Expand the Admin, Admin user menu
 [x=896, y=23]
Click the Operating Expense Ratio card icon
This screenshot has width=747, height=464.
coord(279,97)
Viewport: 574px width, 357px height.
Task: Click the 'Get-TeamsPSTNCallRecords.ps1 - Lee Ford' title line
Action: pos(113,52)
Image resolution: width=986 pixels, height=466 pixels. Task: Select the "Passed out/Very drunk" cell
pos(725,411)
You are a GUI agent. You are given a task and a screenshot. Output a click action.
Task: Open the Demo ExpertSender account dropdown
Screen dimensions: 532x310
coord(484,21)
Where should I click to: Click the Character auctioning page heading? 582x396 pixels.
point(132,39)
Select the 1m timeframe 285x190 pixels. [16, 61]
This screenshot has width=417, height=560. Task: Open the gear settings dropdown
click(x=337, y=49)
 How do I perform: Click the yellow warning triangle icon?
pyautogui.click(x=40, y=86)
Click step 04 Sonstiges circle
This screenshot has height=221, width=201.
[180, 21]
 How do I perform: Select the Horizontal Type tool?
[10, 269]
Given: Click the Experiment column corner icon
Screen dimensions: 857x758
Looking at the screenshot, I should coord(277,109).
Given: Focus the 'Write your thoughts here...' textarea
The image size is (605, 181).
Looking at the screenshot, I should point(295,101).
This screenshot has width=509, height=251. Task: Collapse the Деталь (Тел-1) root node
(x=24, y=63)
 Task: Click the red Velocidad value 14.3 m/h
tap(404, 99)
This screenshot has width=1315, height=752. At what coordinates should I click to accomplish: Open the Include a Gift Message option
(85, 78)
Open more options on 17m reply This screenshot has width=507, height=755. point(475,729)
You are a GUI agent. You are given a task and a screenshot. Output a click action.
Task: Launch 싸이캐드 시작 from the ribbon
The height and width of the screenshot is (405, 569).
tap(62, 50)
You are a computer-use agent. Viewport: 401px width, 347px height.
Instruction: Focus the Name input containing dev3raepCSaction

----------

### [Task brief]
Across all the records, find the lines containing the word "Focus" and reproduce each one.

### [Expected answer]
Given: Focus the 'Write your thoughts here...' textarea
Instruction: Focus the Name input containing dev3raepCSaction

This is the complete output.